A Advocacia-Geral da União (AGU) apresentou, na quarta-feira (25/3), embargos de declaração ao acórdão do Supremo Tribunal Federal (STF) sobre o marco temporal para demarcação de terras indígenas. O recurso foi formulado a pedido dos Ministérios da Justiça e Segurança Pública (MJSP) e dos Povos Indígenas (MPI), bem como da Fundação Nacional dos Povos Indígenas (Funai), responsáveis pela execução dos processos de demarcação.
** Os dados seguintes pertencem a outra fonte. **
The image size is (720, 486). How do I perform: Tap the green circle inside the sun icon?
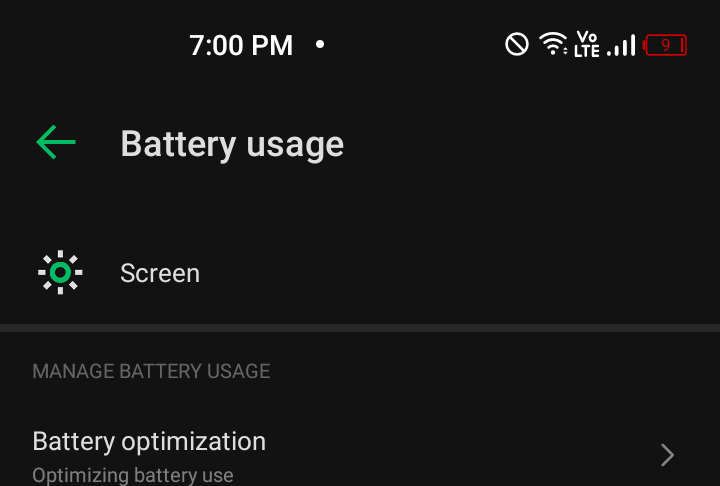click(x=60, y=272)
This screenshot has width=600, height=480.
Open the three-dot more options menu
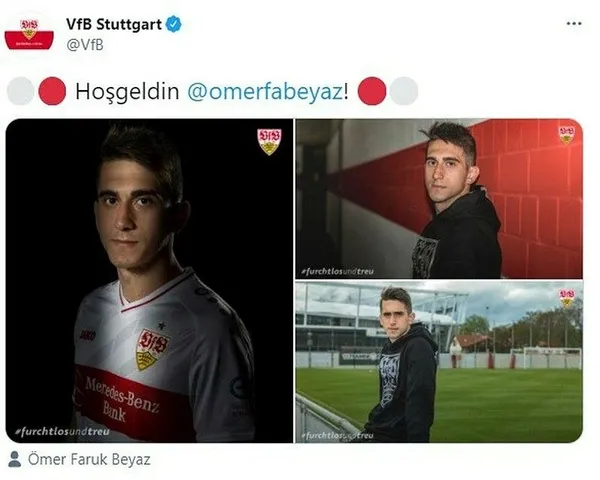point(574,24)
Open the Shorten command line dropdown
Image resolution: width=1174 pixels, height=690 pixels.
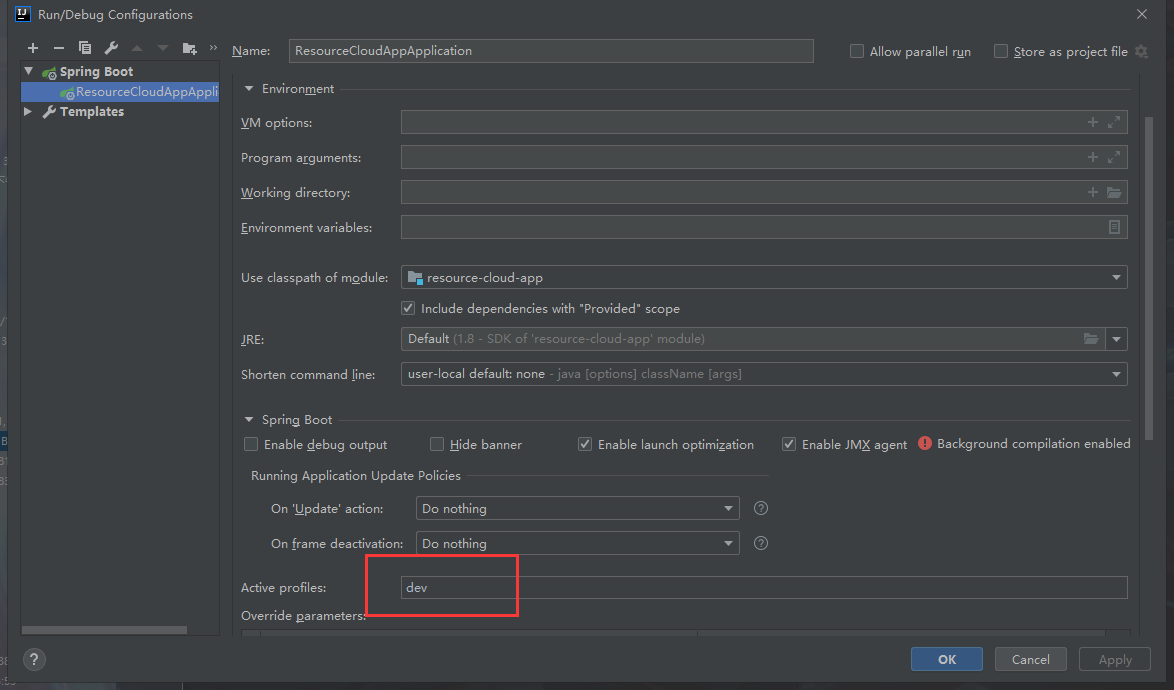[1115, 373]
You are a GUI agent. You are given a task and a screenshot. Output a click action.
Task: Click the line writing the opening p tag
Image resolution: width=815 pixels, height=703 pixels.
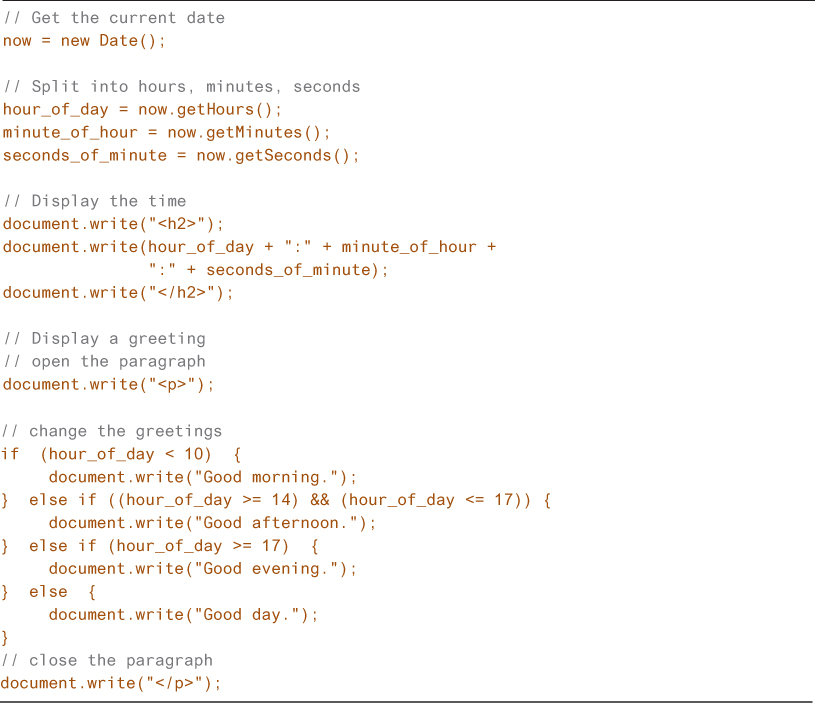click(109, 385)
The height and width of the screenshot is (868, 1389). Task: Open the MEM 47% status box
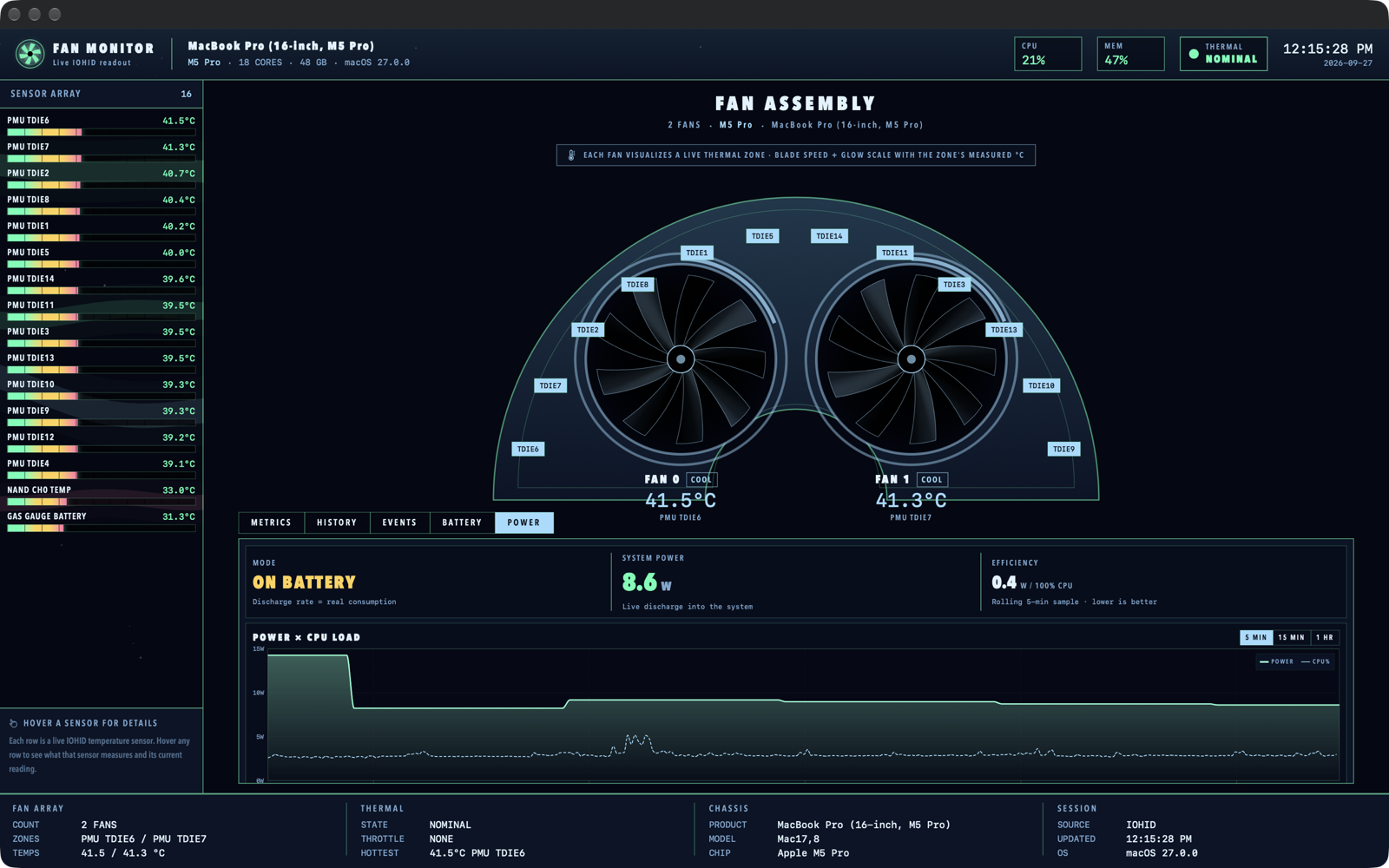pyautogui.click(x=1130, y=54)
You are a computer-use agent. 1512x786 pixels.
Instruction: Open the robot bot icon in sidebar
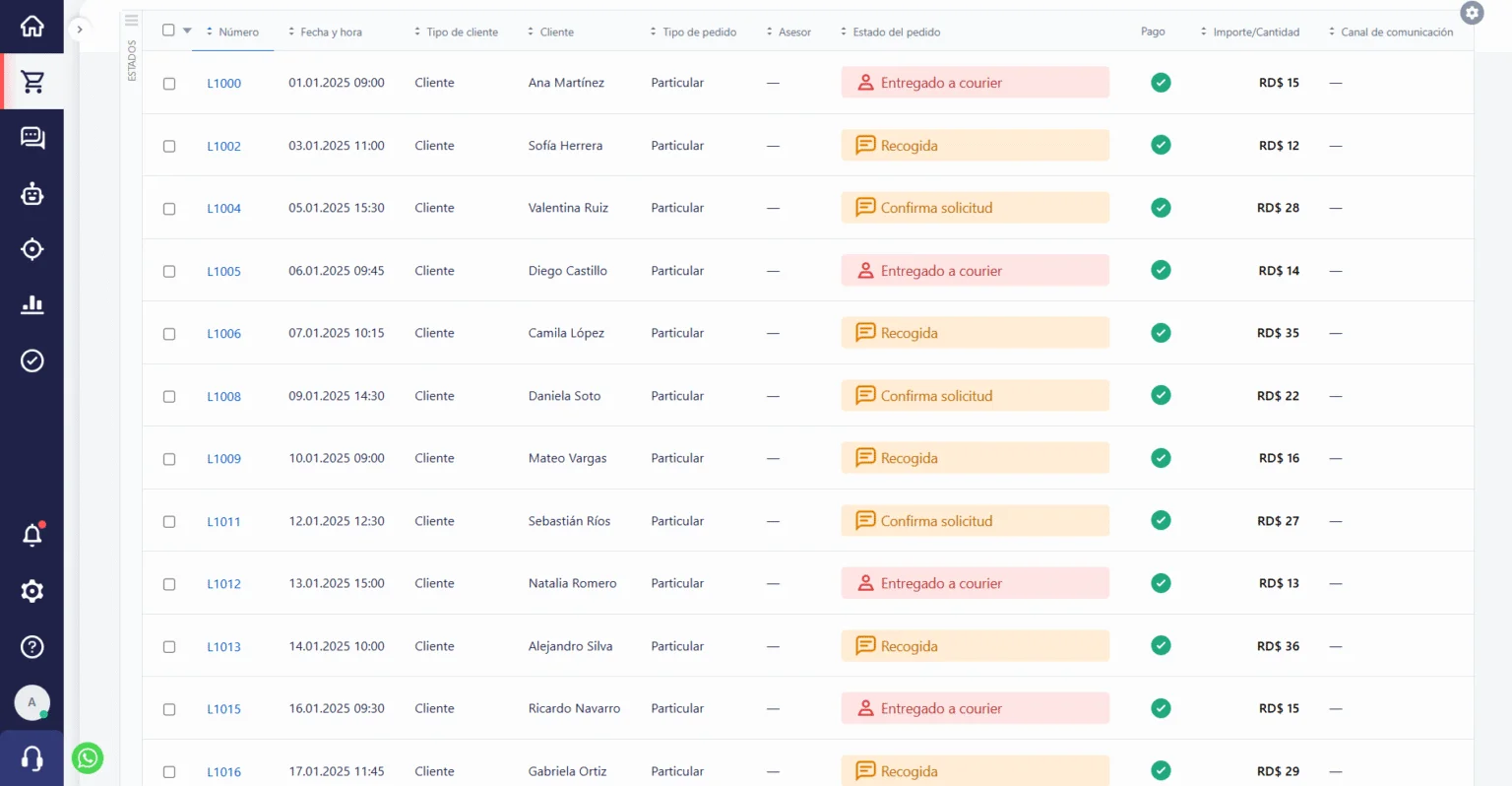[32, 194]
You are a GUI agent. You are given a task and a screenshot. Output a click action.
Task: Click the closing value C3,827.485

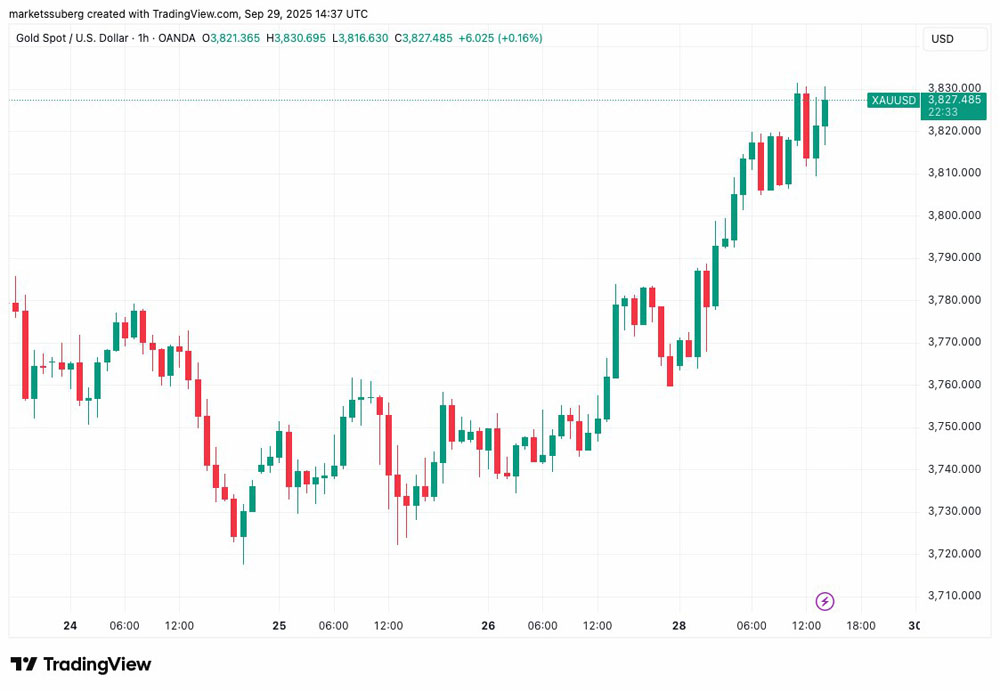423,38
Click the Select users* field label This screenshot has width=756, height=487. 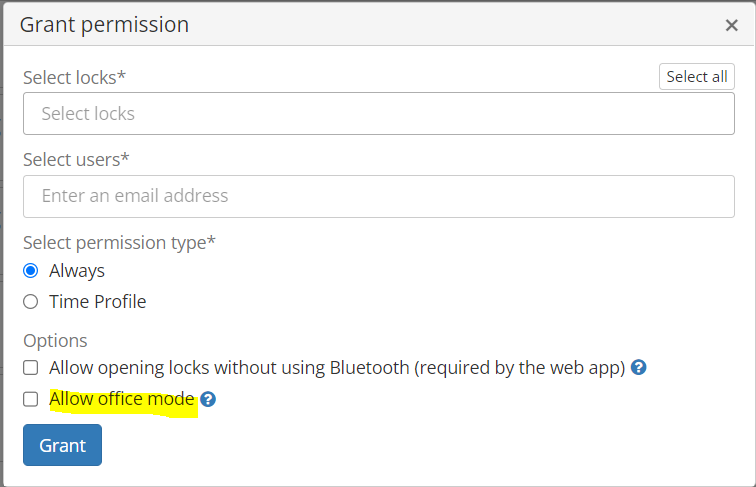[76, 160]
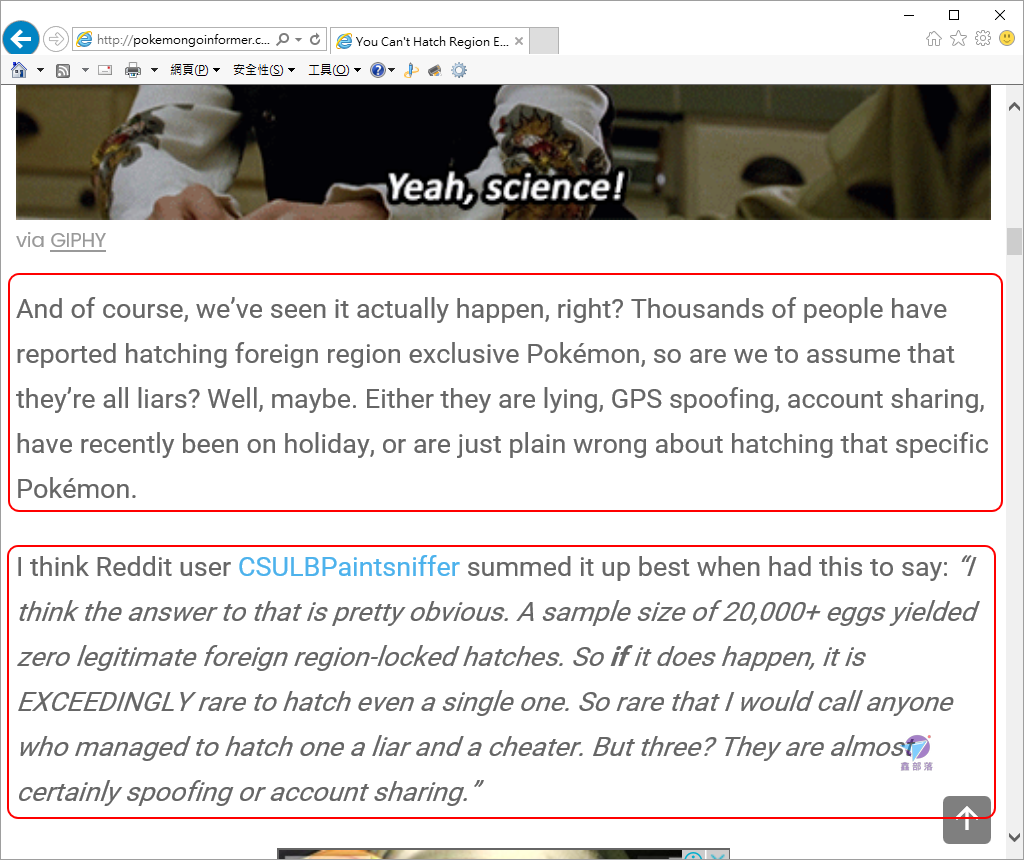Click the RSS feeds icon
This screenshot has width=1024, height=860.
coord(63,70)
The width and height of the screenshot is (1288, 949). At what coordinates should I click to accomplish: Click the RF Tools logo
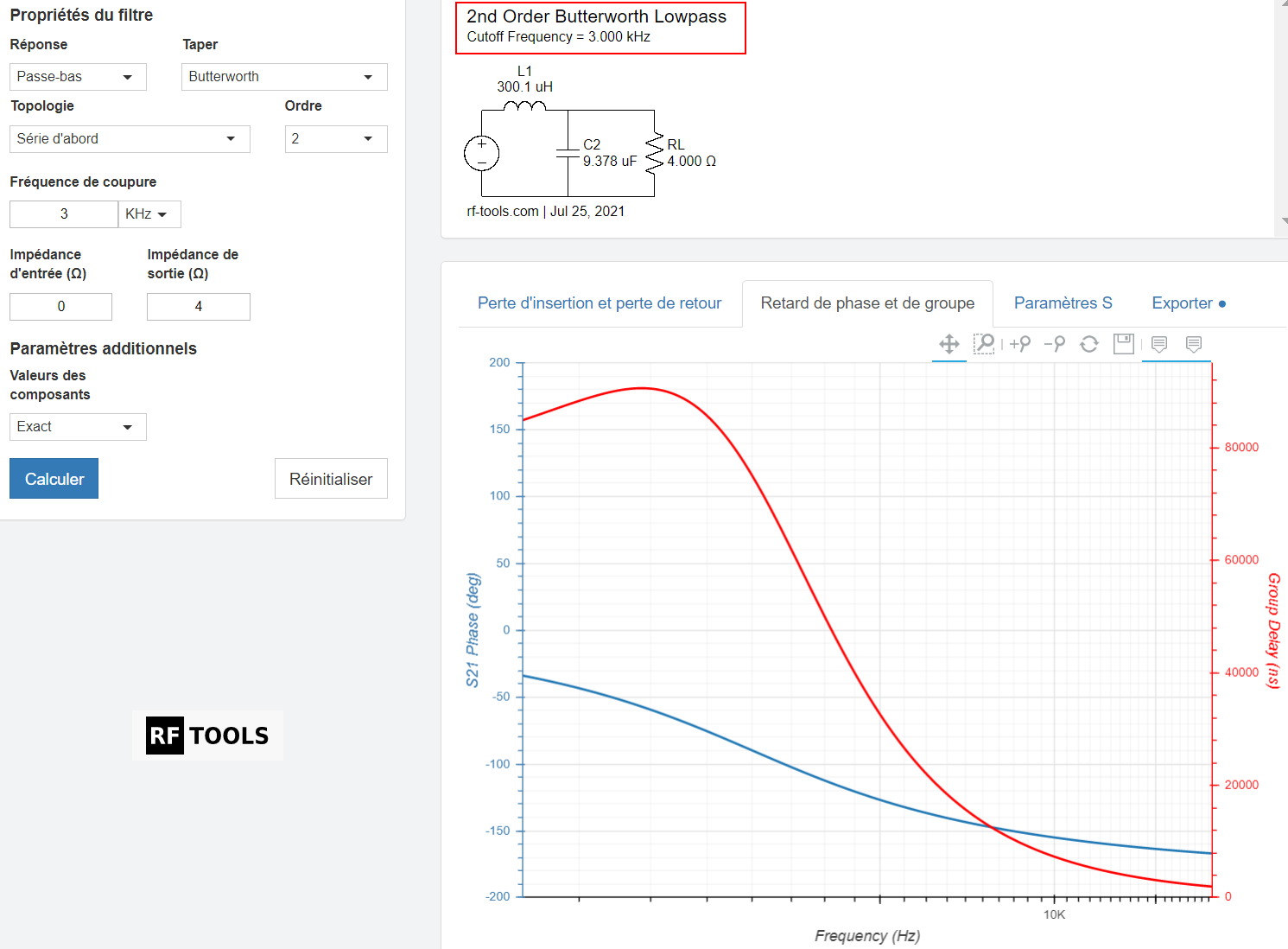coord(207,736)
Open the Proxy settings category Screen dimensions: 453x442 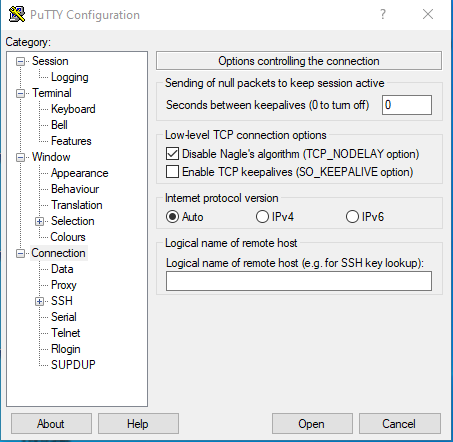click(x=64, y=285)
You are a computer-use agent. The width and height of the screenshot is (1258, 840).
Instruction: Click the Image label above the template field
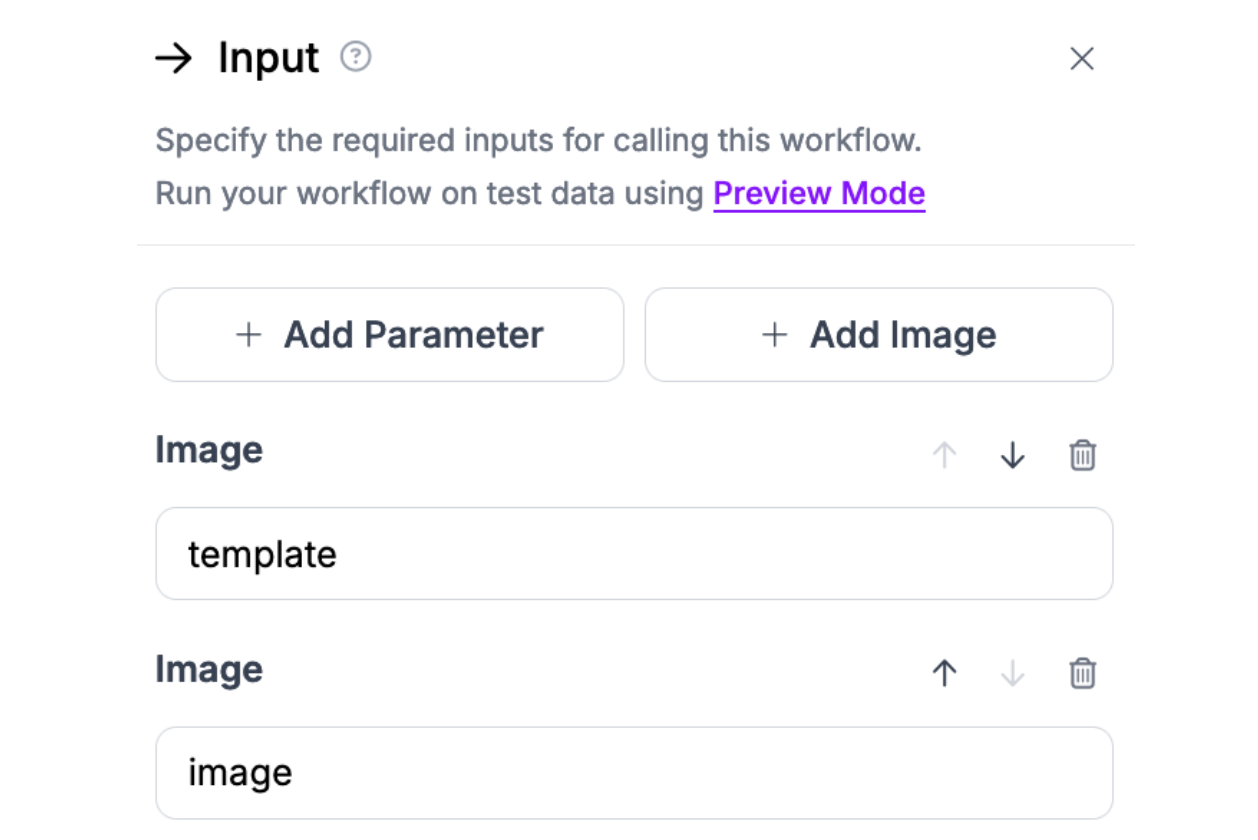point(209,450)
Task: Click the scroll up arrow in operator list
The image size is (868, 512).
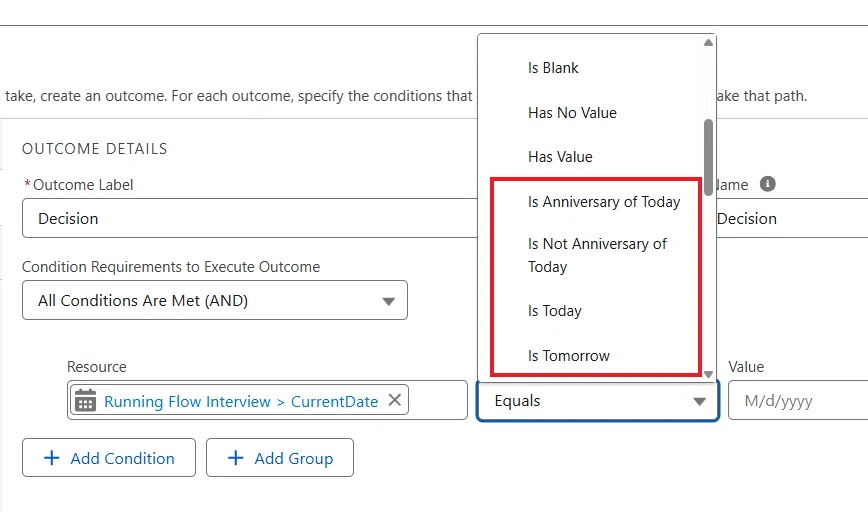Action: pos(708,43)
O objetivo é esclarecer dúvidas e possíveis contradições sobre os deveres do Poder Executivo e os direitos de indígenas e não indígenas, além de prazos e procedimentos.
Conforme a peça, alguns pontos do acórdão contradizem as premissas centrais da decisão do Plenário, “criando incertezas quanto ao alcance e requisitos de direitos de indígenas e de não indígenas e acarretando lapsos de coordenação nas responsabilidades dos órgãos, entidades e servidores públicos envolvidos no planejamento e execução da política indigenista”.
Obrigações estatais
Um dos trechos questionados é a obrigação de a Funai seguir os processos de demarcação por ordem de antiguidade, além de fixar prazo para conclusão em no máximo dez anos.
Conforme os embargos opostos, para a Funai, “a definição de critérios técnicos para a priorização das reivindicações fundiárias constitui prerrogativa inerente à atribuição de conduzir a política de demarcação, porquanto não é possível conduzir uma política pública complexa sem que o órgão responsável possa estabelecer, com base em critérios técnicos, a ordem de prioridade de suas ações”.
Ainda sobre as obrigações do Executivo, os embargos pedem esclarecimento sobre o início dos efeitos do julgamento, apontam para a impossibilidade de padronização das consultas às comunidades indígenas e questionam a aplicabilidade temporal das indenizações.
Direitos indígenas
Quanto ao direito dos povos indígenas, a peça da AGU destaca ainda a necessidade de se deixar expresso a excepcionalidade do procedimento de concessão de território alternativo, sob pena de se desconfigurar “a natureza inalienável, indisponível e imprescritível do direito tradicional indígena” e aproximar a demarcação de terras indígenas a uma mera política de desapropriação.
Outro ponto questionado é o estabelecimento de prazo de um ano para que comunidades indígenas apresentem novas reivindicações de demarcação. Para a Funai, a imposição do prazo entra em contradição com a imprescritibilidade dos direitos indígenas. Os embargos questionam também mudanças no procedimento de redimensionamento das terras demarcadas.
A Funai questiona ainda a “prioridade negativa” imposta a comunidades indígenas em casos de conflitos, bem como os mecanismo policiais estabelecidos para as possíveis remoções. Por fim, quanto aos direitos de não indígenas, o documento enviado ao STF pede esclarecimentos sobre os requisitos indispensáveis para que seja reconhecido o direito à indenização.